From the listing that follows, reproduce only the lines from the one holding "Where should I" through the one holding "You are a computer-use", both included, with no pictures.

^^^^

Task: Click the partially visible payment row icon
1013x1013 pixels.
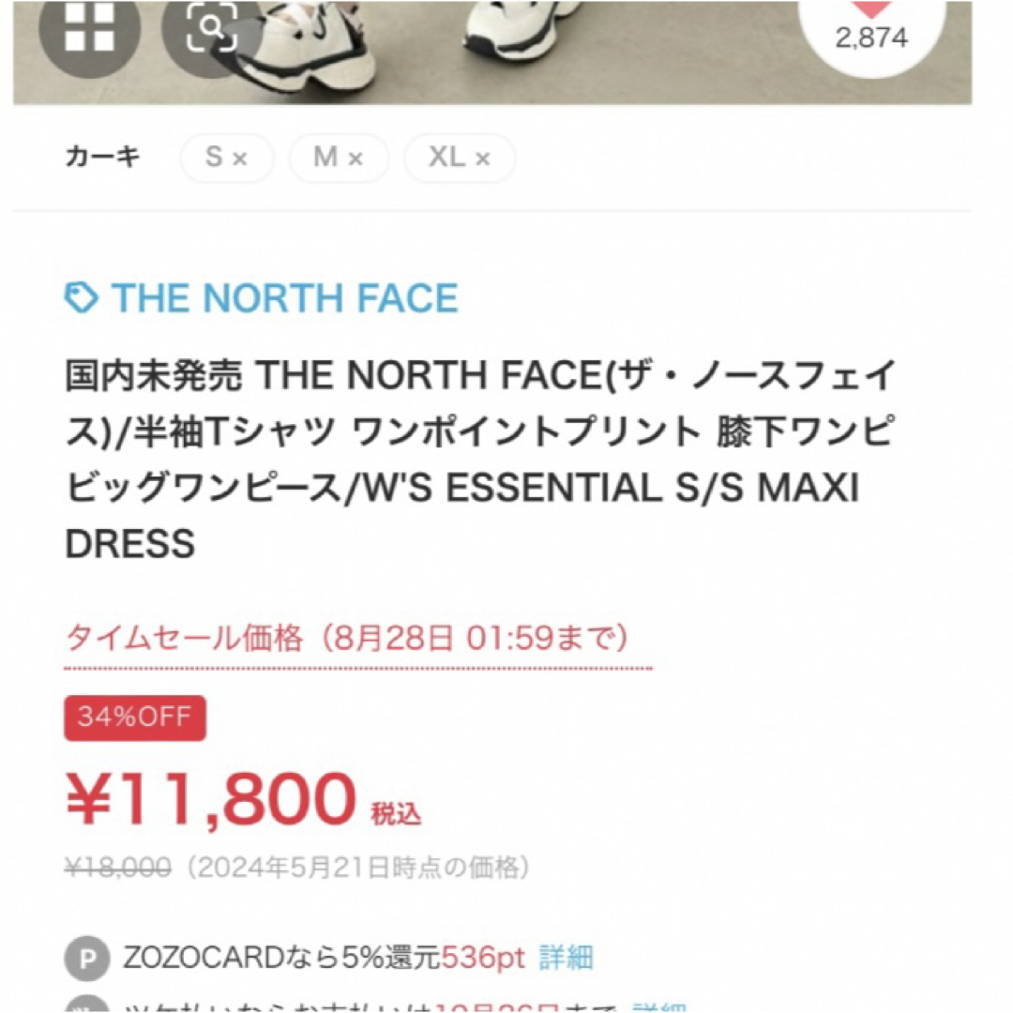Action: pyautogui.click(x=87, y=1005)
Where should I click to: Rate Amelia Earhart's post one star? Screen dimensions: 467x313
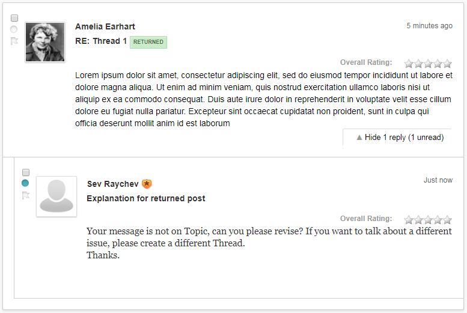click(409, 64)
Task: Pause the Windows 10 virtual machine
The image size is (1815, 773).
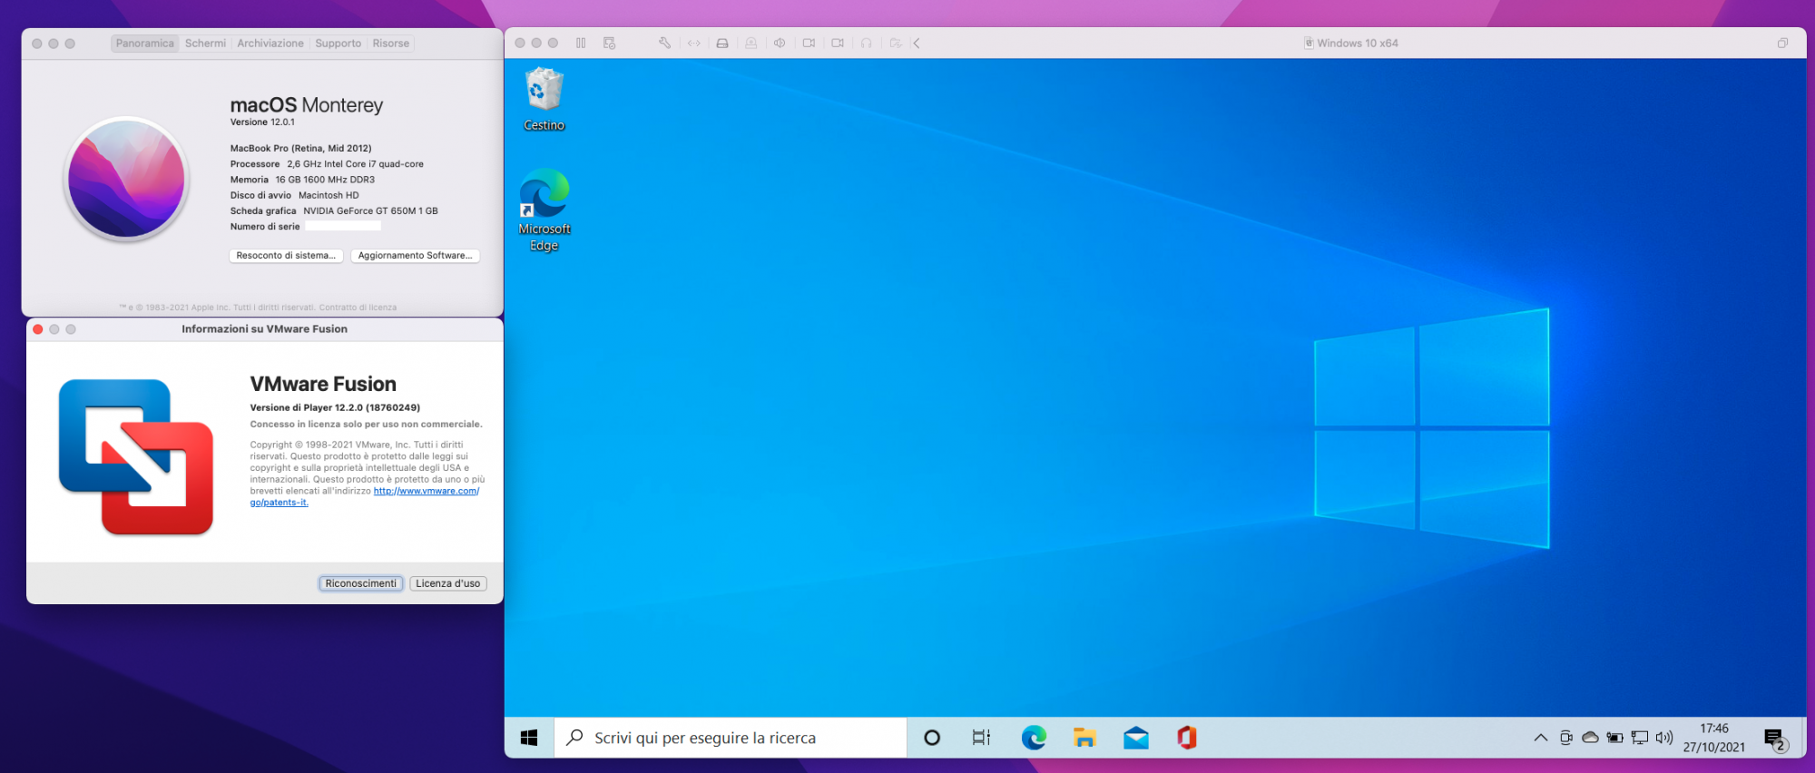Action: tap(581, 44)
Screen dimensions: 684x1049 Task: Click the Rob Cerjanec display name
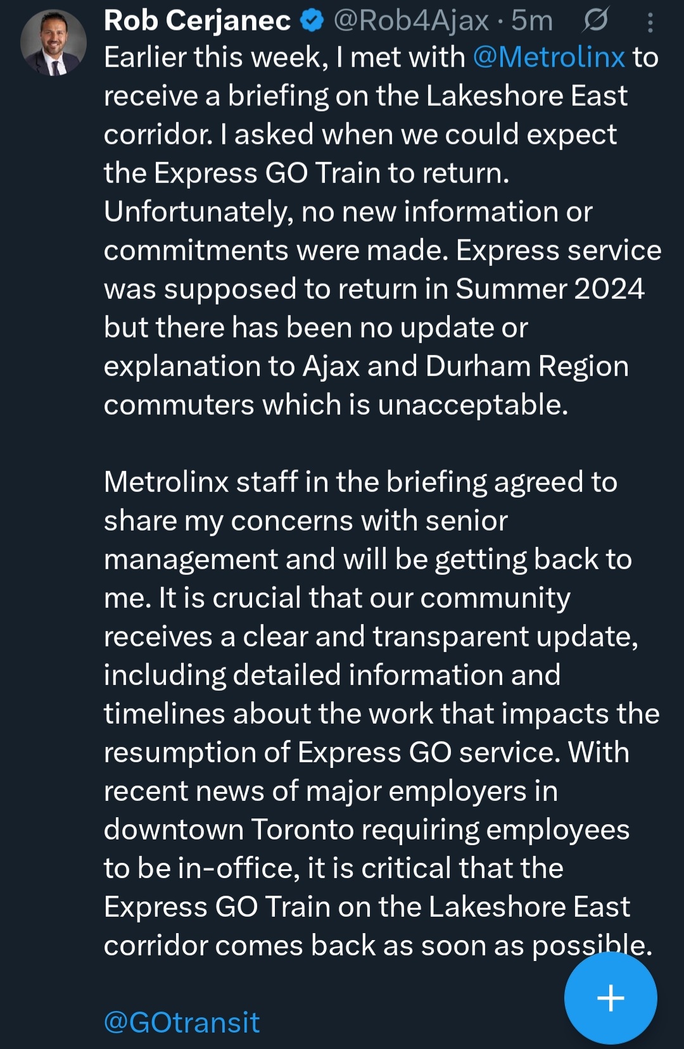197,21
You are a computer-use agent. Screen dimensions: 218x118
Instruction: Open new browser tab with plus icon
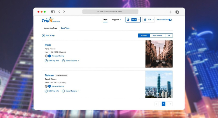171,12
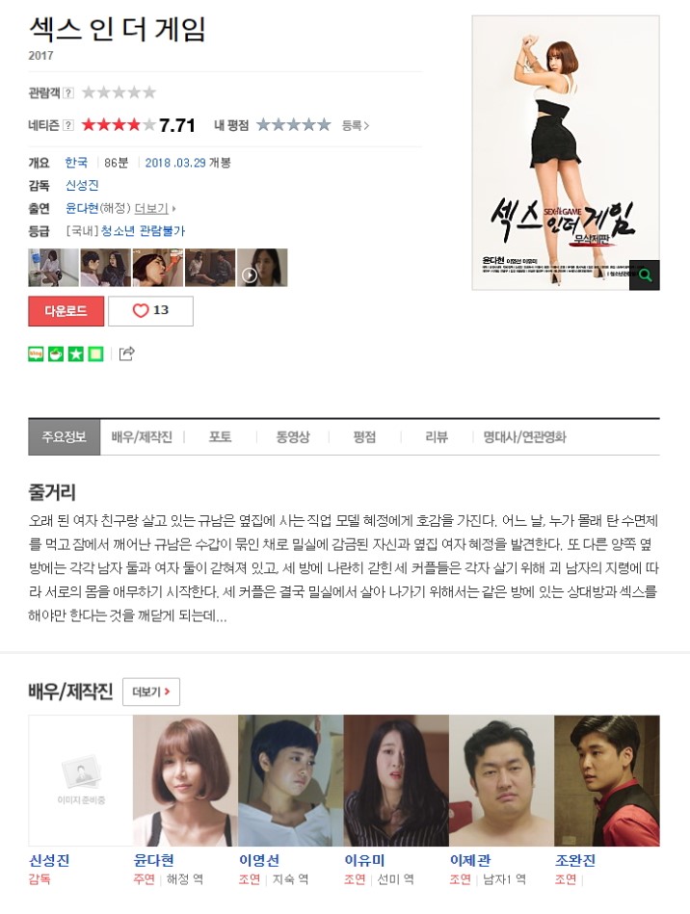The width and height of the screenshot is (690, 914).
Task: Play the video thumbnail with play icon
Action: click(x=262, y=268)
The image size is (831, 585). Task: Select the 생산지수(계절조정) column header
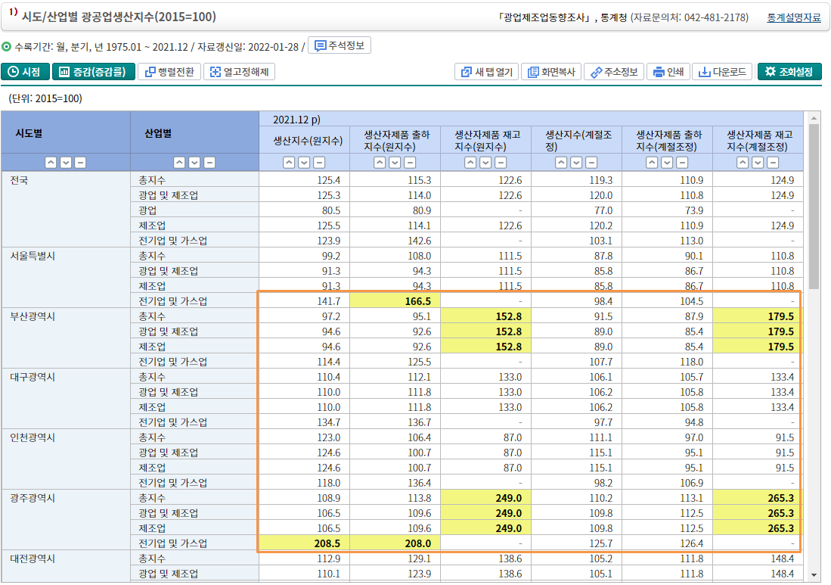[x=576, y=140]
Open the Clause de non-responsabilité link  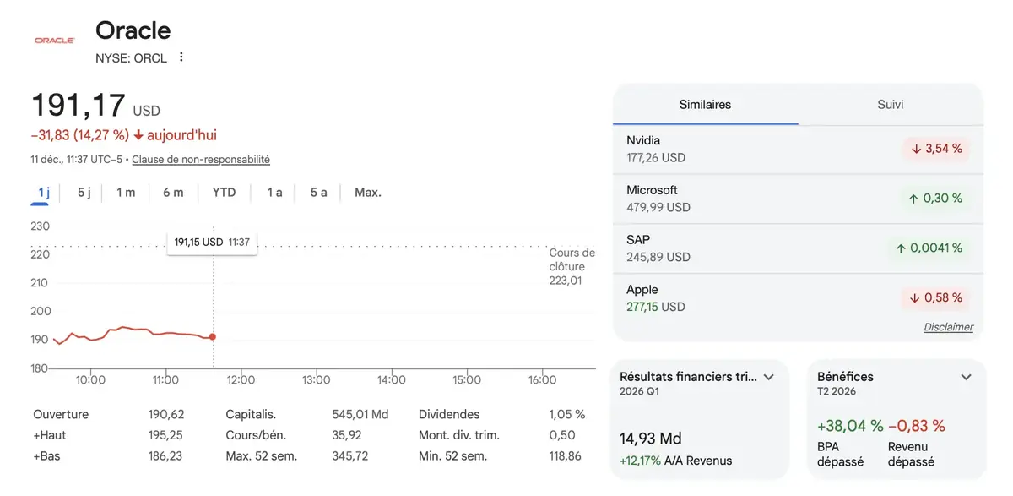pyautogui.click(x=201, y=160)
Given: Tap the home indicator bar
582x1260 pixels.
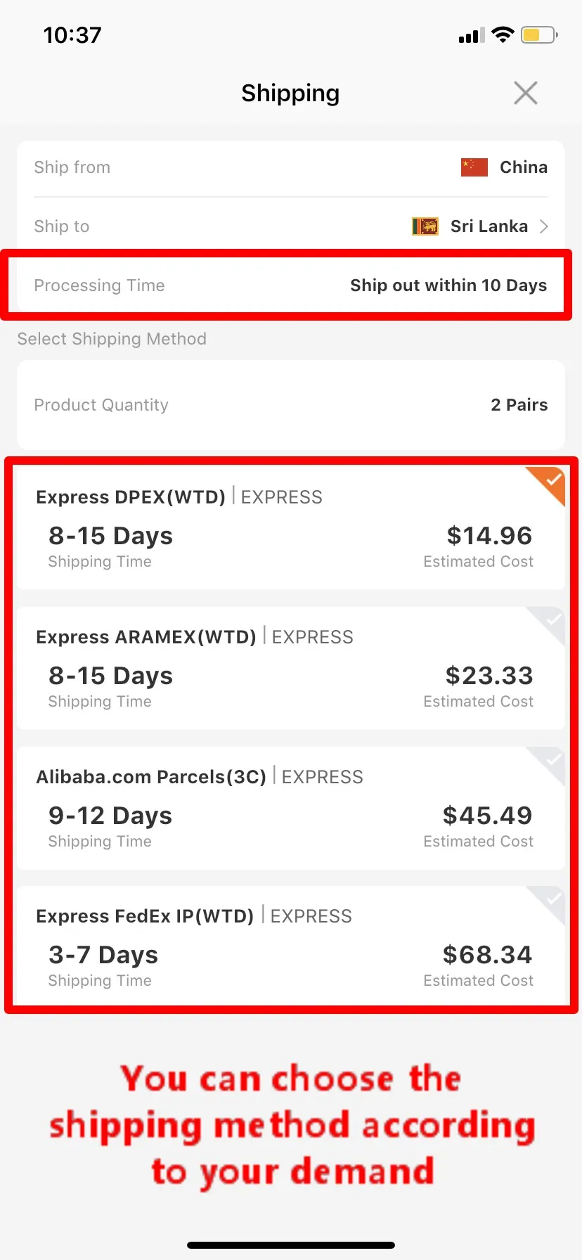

^^^^

→ FINAL ANSWER
Where should I click to: Rate Amelia Earhart's post one star? Screen dimensions: 467x313
click(409, 64)
Task: Pause the Windows 10 virtual machine
The image size is (1815, 773).
Action: tap(581, 44)
Screen dimensions: 684x1049 Task: Click the Rob Cerjanec display name
197,21
You are a computer-use agent. Screen dimensions: 218x118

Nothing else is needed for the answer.